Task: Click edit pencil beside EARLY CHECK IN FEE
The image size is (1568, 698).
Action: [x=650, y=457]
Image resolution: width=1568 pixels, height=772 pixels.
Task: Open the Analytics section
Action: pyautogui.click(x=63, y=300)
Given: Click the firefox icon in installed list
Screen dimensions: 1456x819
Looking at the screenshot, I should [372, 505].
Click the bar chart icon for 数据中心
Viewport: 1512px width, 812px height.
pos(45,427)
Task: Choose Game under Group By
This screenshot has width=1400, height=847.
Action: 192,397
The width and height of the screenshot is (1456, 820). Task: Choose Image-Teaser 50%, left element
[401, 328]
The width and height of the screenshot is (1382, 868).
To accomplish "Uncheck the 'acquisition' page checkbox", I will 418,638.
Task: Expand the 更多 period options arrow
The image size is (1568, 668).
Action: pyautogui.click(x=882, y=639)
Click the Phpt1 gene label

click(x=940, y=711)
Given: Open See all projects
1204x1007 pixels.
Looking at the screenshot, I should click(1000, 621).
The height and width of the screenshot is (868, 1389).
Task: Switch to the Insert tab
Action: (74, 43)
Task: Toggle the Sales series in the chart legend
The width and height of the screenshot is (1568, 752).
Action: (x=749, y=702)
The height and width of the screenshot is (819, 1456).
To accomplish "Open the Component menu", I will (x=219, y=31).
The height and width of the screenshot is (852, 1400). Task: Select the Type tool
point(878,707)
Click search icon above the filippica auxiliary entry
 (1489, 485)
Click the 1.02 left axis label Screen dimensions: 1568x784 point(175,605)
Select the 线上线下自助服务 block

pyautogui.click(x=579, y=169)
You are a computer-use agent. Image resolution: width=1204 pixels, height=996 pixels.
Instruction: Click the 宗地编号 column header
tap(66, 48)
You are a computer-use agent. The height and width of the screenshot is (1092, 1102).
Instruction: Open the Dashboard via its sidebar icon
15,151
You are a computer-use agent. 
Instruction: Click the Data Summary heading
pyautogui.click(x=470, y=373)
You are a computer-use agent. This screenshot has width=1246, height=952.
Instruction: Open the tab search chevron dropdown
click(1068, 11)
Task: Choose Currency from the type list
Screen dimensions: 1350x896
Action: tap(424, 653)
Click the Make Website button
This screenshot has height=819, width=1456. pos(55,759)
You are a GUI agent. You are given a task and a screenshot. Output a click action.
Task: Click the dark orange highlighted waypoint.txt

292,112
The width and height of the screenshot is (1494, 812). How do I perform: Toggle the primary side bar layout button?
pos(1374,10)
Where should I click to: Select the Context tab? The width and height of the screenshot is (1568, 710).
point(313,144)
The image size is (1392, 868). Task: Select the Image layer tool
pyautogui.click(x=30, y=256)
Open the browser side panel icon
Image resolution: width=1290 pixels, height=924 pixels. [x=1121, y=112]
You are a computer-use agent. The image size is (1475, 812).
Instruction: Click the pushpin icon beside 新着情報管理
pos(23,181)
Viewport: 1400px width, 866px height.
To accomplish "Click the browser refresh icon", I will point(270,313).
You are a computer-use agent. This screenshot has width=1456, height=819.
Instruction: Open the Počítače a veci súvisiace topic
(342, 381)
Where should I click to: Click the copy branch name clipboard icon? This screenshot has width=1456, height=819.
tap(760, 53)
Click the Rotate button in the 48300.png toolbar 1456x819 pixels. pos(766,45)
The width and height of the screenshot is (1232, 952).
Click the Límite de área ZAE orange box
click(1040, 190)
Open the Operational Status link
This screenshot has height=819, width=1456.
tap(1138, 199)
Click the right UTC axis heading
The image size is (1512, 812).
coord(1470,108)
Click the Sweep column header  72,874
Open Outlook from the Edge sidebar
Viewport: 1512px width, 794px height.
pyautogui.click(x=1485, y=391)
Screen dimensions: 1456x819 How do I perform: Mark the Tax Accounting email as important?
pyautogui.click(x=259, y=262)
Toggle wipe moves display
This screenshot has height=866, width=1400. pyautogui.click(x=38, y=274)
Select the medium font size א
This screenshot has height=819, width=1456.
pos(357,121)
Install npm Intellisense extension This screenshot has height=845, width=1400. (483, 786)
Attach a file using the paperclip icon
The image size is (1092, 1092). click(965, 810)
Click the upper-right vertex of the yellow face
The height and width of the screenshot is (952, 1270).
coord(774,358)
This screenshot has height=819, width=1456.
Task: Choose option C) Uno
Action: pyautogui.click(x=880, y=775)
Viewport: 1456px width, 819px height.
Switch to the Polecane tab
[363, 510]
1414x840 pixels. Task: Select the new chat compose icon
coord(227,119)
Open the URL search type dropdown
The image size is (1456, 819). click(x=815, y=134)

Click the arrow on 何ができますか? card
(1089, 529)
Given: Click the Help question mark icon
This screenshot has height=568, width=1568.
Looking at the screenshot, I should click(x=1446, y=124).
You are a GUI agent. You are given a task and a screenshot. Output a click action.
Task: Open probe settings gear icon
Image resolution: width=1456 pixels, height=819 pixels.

-=-=-=-=-

__Assignment__: With nothing added or left out, print the data again.

__Expected output__:
Task: Click edit pencil beside EARLY CHECK IN FEE
The image size is (1568, 698).
Action: [x=650, y=457]
Image resolution: width=1568 pixels, height=772 pixels.
Task: Open the Analytics section
Action: pyautogui.click(x=63, y=300)
Given: Click the firefox icon in installed list
Screen dimensions: 1456x819
Looking at the screenshot, I should [372, 505].
Click the bar chart icon for 数据中心
Viewport: 1512px width, 812px height.
pos(45,427)
Task: Choose Game under Group By
This screenshot has width=1400, height=847.
Action: 192,397
The width and height of the screenshot is (1456, 820). Task: Choose Image-Teaser 50%, left element
[401, 328]
The width and height of the screenshot is (1382, 868).
To accomplish "Uncheck the 'acquisition' page checkbox", I will 418,638.
Task: Expand the 更多 period options arrow
The image size is (1568, 668).
Action: pyautogui.click(x=882, y=639)
Click the Phpt1 gene label

click(x=940, y=711)
Given: Open See all projects
1204x1007 pixels.
Looking at the screenshot, I should click(1000, 621).
The height and width of the screenshot is (868, 1389).
Task: Switch to the Insert tab
Action: (74, 43)
Task: Toggle the Sales series in the chart legend
The width and height of the screenshot is (1568, 752).
Action: (x=749, y=702)
The height and width of the screenshot is (819, 1456).
To accomplish "Open the Component menu", I will (x=219, y=31).
The height and width of the screenshot is (852, 1400). Task: Select the Type tool
point(878,707)
Click search icon above the filippica auxiliary entry
 (1489, 485)
Click the 1.02 left axis label Screen dimensions: 1568x784 point(175,605)
Select the 线上线下自助服务 block

pyautogui.click(x=579, y=169)
You are a computer-use agent. Image resolution: width=1204 pixels, height=996 pixels.
Instruction: Click the 宗地编号 column header
tap(66, 48)
You are a computer-use agent. The height and width of the screenshot is (1092, 1102).
Instruction: Open the Dashboard via its sidebar icon
15,151
You are a computer-use agent. 
Instruction: Click the Data Summary heading
pyautogui.click(x=470, y=373)
You are a computer-use agent. This screenshot has width=1246, height=952.
Instruction: Open the tab search chevron dropdown
click(1068, 11)
Task: Choose Currency from the type list
Screen dimensions: 1350x896
Action: tap(424, 653)
Click the Make Website button
This screenshot has height=819, width=1456. pos(55,759)
You are a GUI agent. You are given a task and a screenshot. Output a click action.
Task: Click the dark orange highlighted waypoint.txt

292,112
The width and height of the screenshot is (1494, 812). How do I perform: Toggle the primary side bar layout button?
pos(1374,10)
Where should I click to: Select the Context tab? The width and height of the screenshot is (1568, 710).
point(313,144)
The image size is (1392, 868). Task: Select the Image layer tool
pyautogui.click(x=30, y=256)
Open the browser side panel icon
Image resolution: width=1290 pixels, height=924 pixels. [x=1121, y=112]
You are a computer-use agent. The image size is (1475, 812).
Instruction: Click the pushpin icon beside 新着情報管理
pos(23,181)
Viewport: 1400px width, 866px height.
To accomplish "Click the browser refresh icon", I will point(270,313).
You are a computer-use agent. This screenshot has width=1456, height=819.
Instruction: Open the Počítače a veci súvisiace topic
(342, 381)
Where should I click to: Click the copy branch name clipboard icon? This screenshot has width=1456, height=819.
tap(760, 53)
Click the Rotate button in the 48300.png toolbar 1456x819 pixels. pos(766,45)
The width and height of the screenshot is (1232, 952).
Click the Límite de área ZAE orange box
click(1040, 190)
Open the Operational Status link
This screenshot has height=819, width=1456.
tap(1138, 199)
Click the right UTC axis heading
The image size is (1512, 812).
coord(1470,108)
Click the Sweep column header  72,874
Open Outlook from the Edge sidebar
Viewport: 1512px width, 794px height.
pyautogui.click(x=1485, y=391)
Screen dimensions: 1456x819 How do I perform: Mark the Tax Accounting email as important?
pyautogui.click(x=259, y=262)
Toggle wipe moves display
This screenshot has height=866, width=1400. pyautogui.click(x=38, y=274)
Select the medium font size א
This screenshot has height=819, width=1456.
pos(357,121)
Install npm Intellisense extension This screenshot has height=845, width=1400. (483, 786)
Attach a file using the paperclip icon
The image size is (1092, 1092). click(965, 810)
Click the upper-right vertex of the yellow face
The height and width of the screenshot is (952, 1270).
coord(774,358)
This screenshot has height=819, width=1456.
Task: Choose option C) Uno
Action: pyautogui.click(x=880, y=775)
Viewport: 1456px width, 819px height.
Switch to the Polecane tab
[363, 510]
1414x840 pixels. Task: Select the new chat compose icon
coord(227,119)
Open the URL search type dropdown
The image size is (1456, 819). click(x=815, y=134)

Click the arrow on 何ができますか? card
(1089, 529)
Given: Click the Help question mark icon
This screenshot has height=568, width=1568.
Looking at the screenshot, I should click(x=1446, y=124).
You are a GUI agent. You are given a task and a screenshot. Output a click action.
Task: Open probe settings gear icon
Image resolution: width=1456 pixels, height=819 pixels.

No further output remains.